Despite the family’s immense financial struggle to provide the level of care Trina requires, they find the time and energy to provide emotional support to other families plagued by an eating disorder or severe brain injury. Their recent trip to Dr. Phil’s show wasn’t for their own benefit—it was to help provide a wake-up call for another young woman struggling with anorexia and bulimia. 

“So many local people have graciously volunteered their time and love to help us provide for Trina,” says Sandra. A foundation ( and a special needs trust have recently been established for Trina pro-bono, by two local attorneys. The foundation will help the family build awareness about eating disorders and severe brain injury. The trust will provide for medical needs not covered by Trina’s Medi-Cal coverage due to her “non-cognitive” diagnosis and retrofitting the home to make it functional for Trina’s care.  

A local contractor donated his time to design plans for a handicapped-equipped bathroom for Trina, but Sandra and Steve have yet to obtain the necessary funds to make the addition.

“People are so busy doing their own thing that they don’t even eat meals together. Don’t stay so busy that you stay in denial. Parents often think their kids are just ‘going through a phase.’ People with eating disorders are often overachievers. Anorexia is often disguised as healthy eating, constant diet changes and extreme exercise. Many anorexics have the classic symptoms of obsessive compulsive disorder (OCD) and they can become quite manipulative. You have to catch it while they are young.

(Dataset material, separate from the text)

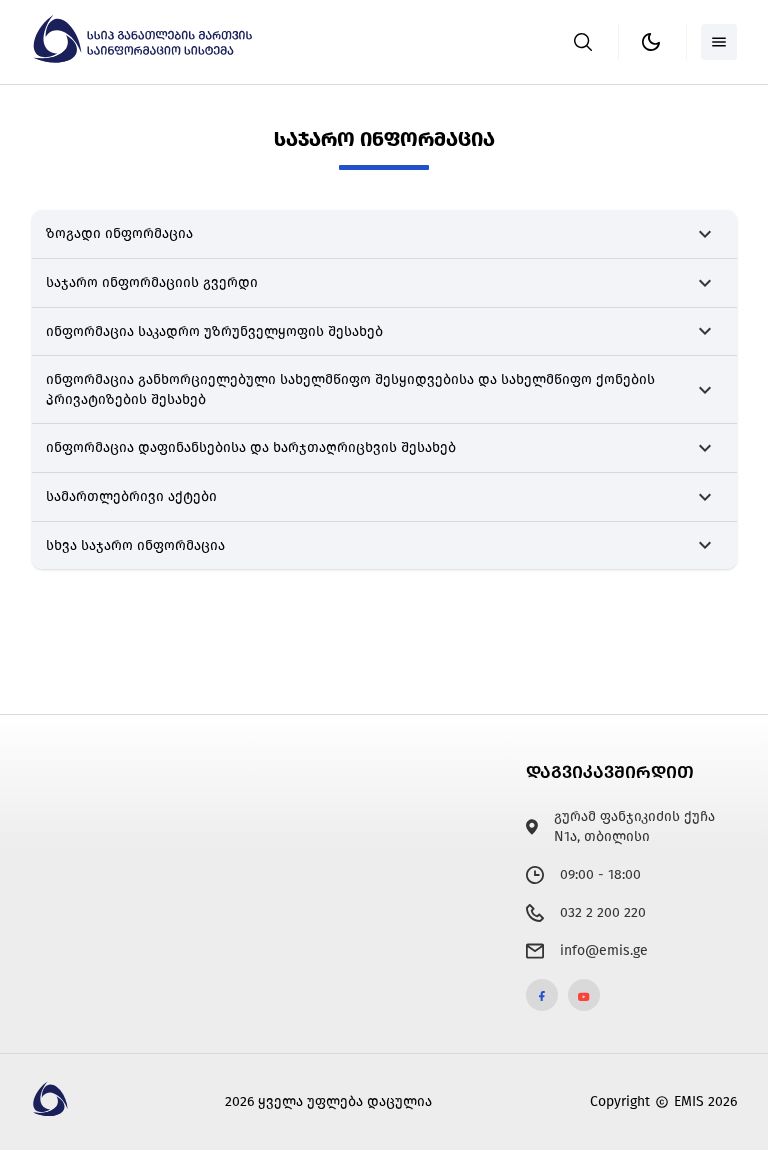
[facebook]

Once your child turns 18, the child is now an adult, and as a parent, your hands are tied,” says Sandra. 

“I wish I would have had that knowledge injected into me when Katrina was 17.  Maybe I could have prevented this from happening.” This sentiment is the driving force for Steve and Sandra’s desire to support others. “If you help one family and you feel the gratitude and love in their eyes, you just can’t wait to do it again.”

Clearly, life isn’t easy for this family, but Sandra put it simply: “You have to condition yourself to remember what is good. I have one book I could write on tragedy and 10 I could write on miracles.”